Böyle olaylar, “Arınma Gecesi”ne döner. Kânun, hukuk olmadığından suç işleme özgürlüğü başlar. Başka bir şehirde olsam, Kızılay’da olanları gözümle görmesem masum protesto yalanlarına inanacağım. Hadi İstanbul’da polis, çadırları yakıp tahrik etti. Peki, Ankara’da ne oldu da polislere saldırdılar; taş üstünde taş bırakmadılar.

Her zaman ülkemin iyiliği için uzlaşmadan yanayım. Ama olana, “olmadı” diyerek değil. Olandan ders alarak. Ne yâni, canlı yayına bağlanıp, “Üzerimize kurşun yağıyor! Oğlum, tomanın altında!” diye yalan söyleyerek halkı tahrik eden Can Dündar kahraman mı olacak?

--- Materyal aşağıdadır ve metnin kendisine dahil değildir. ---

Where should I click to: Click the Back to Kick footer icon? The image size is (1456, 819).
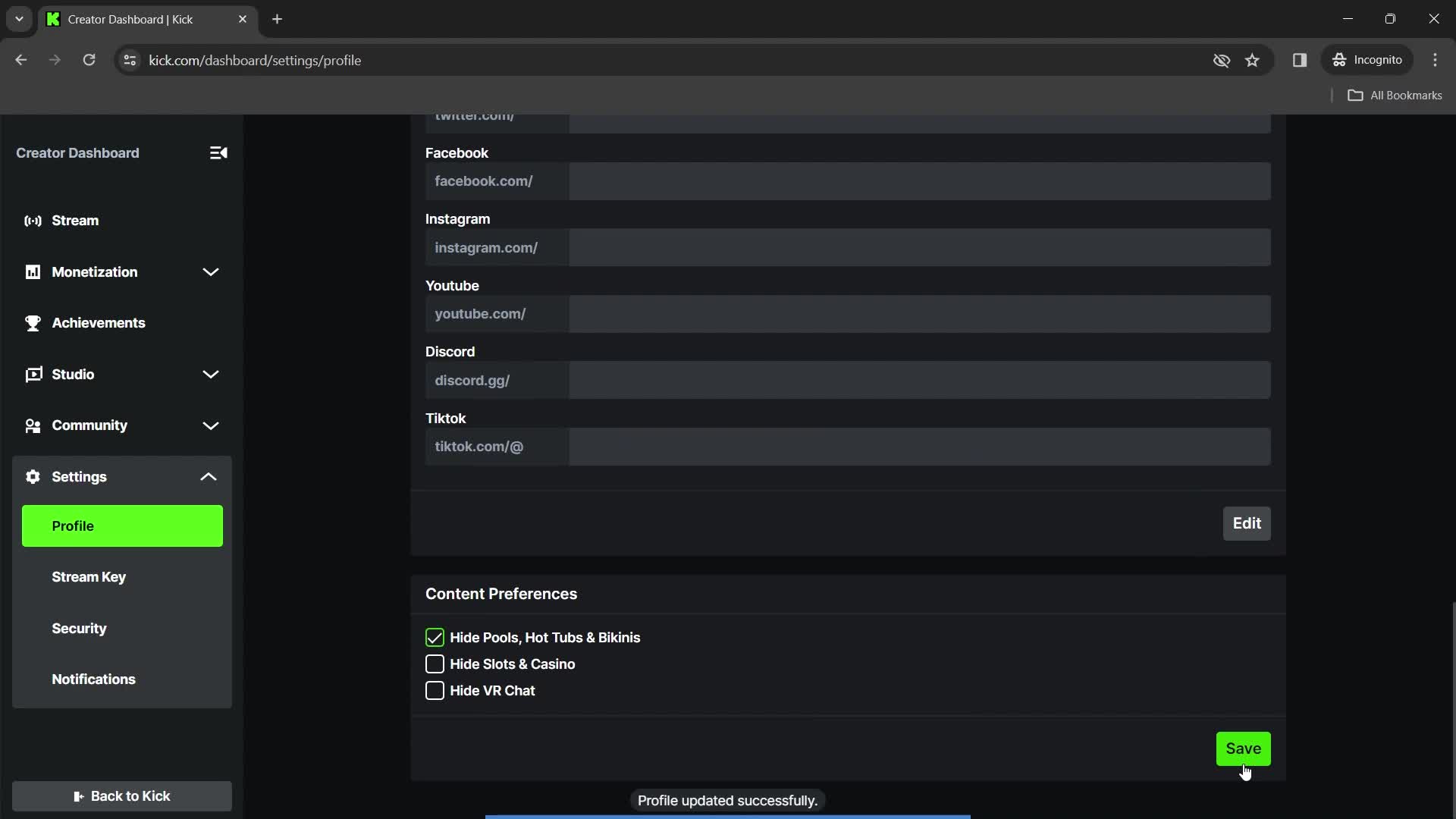(x=78, y=796)
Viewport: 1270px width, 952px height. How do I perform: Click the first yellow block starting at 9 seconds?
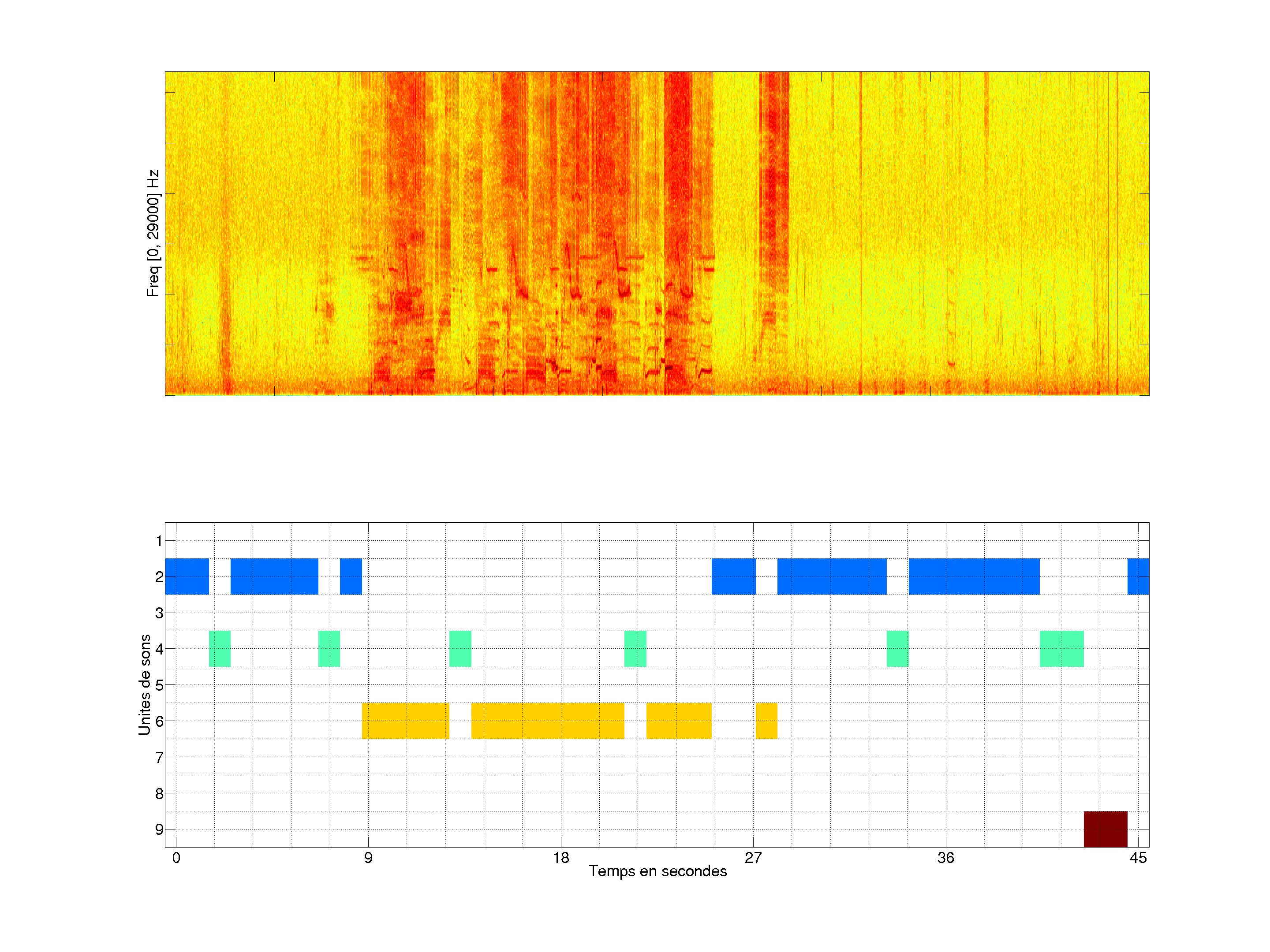pyautogui.click(x=405, y=721)
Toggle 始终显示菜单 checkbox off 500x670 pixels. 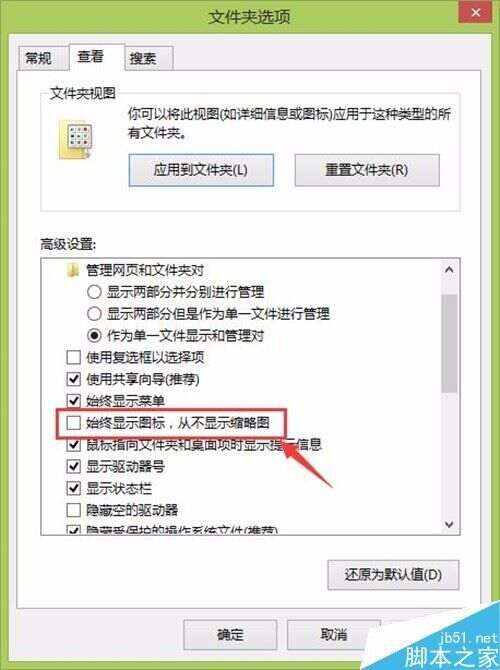click(x=74, y=401)
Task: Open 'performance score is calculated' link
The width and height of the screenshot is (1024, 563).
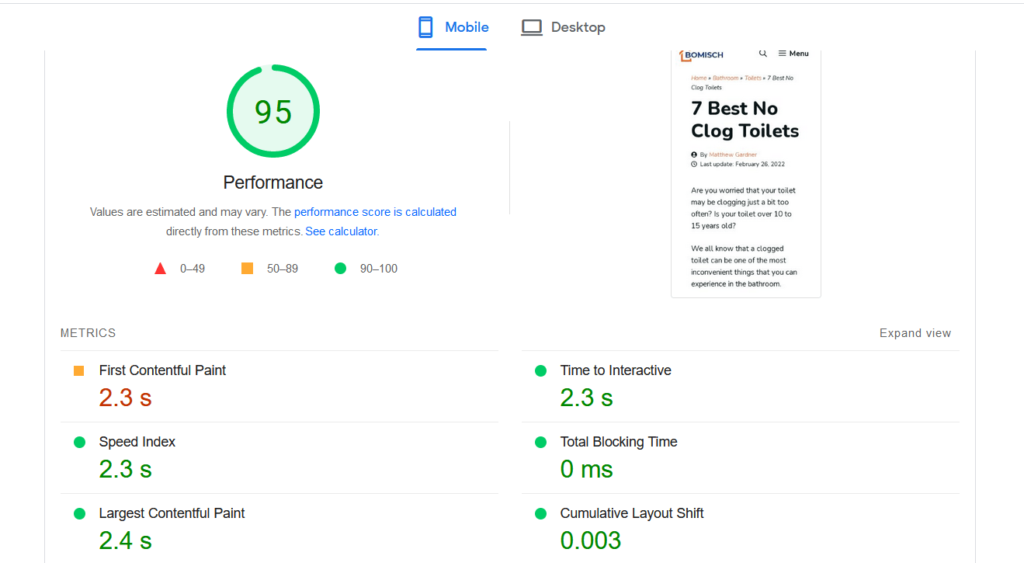Action: tap(375, 212)
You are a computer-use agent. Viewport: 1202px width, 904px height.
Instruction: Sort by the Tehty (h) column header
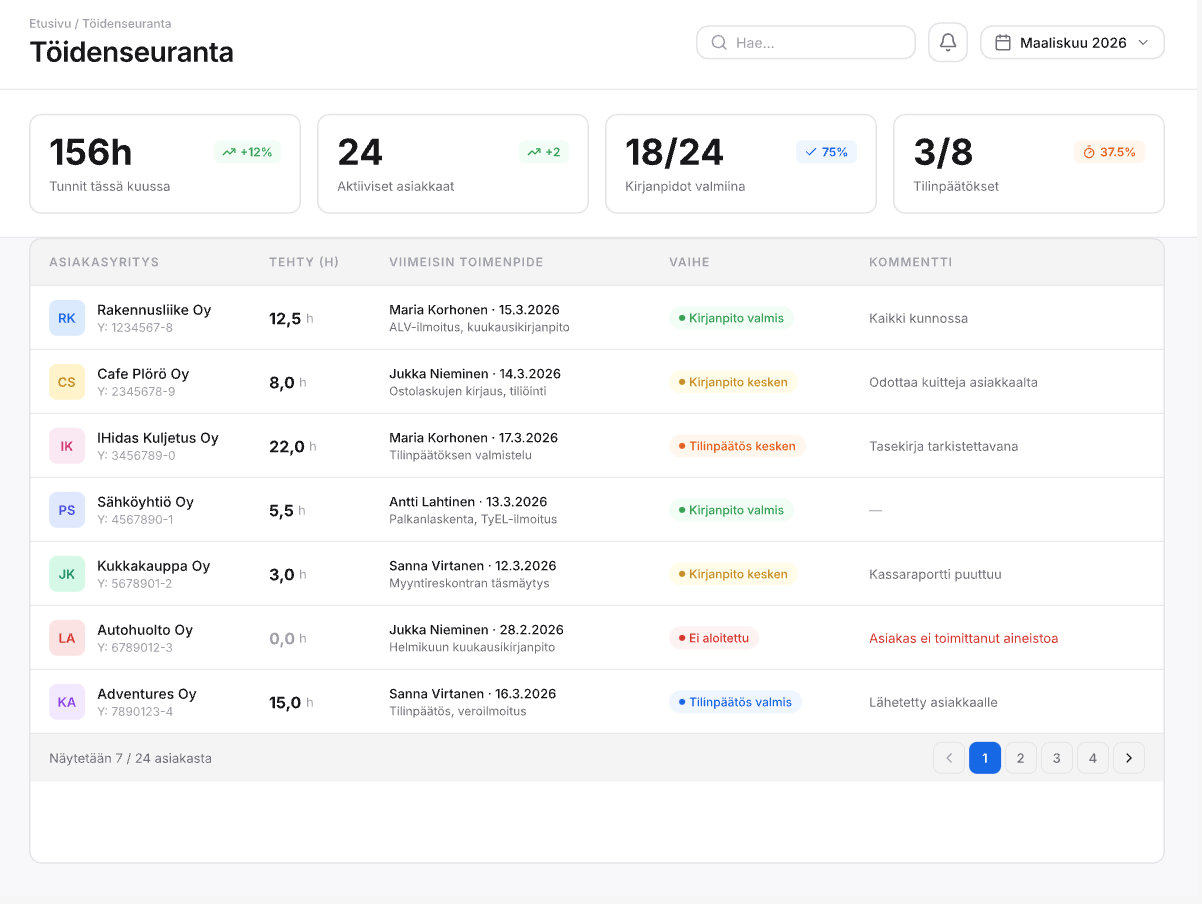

Avrasya Maratonu fotoğrafını paylaşıp “halk ayaklandı” demenin, başka ülkelerdeki vahşet fotoğraflarını bizde olmuş gibi paylaşmanın utancı olmayacak mı?

“Meclis’e yürüyoruz. Taş üstünde taş kalmayacak!” şarkı türkü falan mıydı?

Gelelim yazı başlığına. Yâni çelişkilere....

Gezi olayları esnâsında Habererk’de yazıyordum. Benim gibi Gezi’ye karşı çıkanlara ağıza alınmadık laflar sayan bir kısım ülkücüler, şimdi AK Part’yi destekliyorlar. O günlerde Erdoğan’ı karşılamaya gidenleri babalarının tapulu malıymış gibi ülkücülükten ihrac edenler, iktidara güzelleme yapmaktan perişan oldular.

Şimdi soruyorum: Mâdem barışacaktınız bizim suçumuz neydi? Niye vakitlice barışmadınız?

Bilmem hatırlar mısınız Başbakan Erdoğan, Havaalanı’ndan sonra Ankamall’da Koçtaş’ın önünde miting yapmıştı. Bu, Gezi’yi destekleyen Koç’a mesajdı.

Sonra ne oldu? Erdoğan, 2014’de Koç’u affetti. “Kırgın değilim” dedi. Şimdi mahkeme beraat verdi diye hoplayıp zıplayan yandaşlar, o zaman tek kelime etmediler.

Mâdem, Erdoğan ile Koç barışacaktı, bizim suçumuz neydi?

Niye Gezi Parkı’nda birbirimize düştük?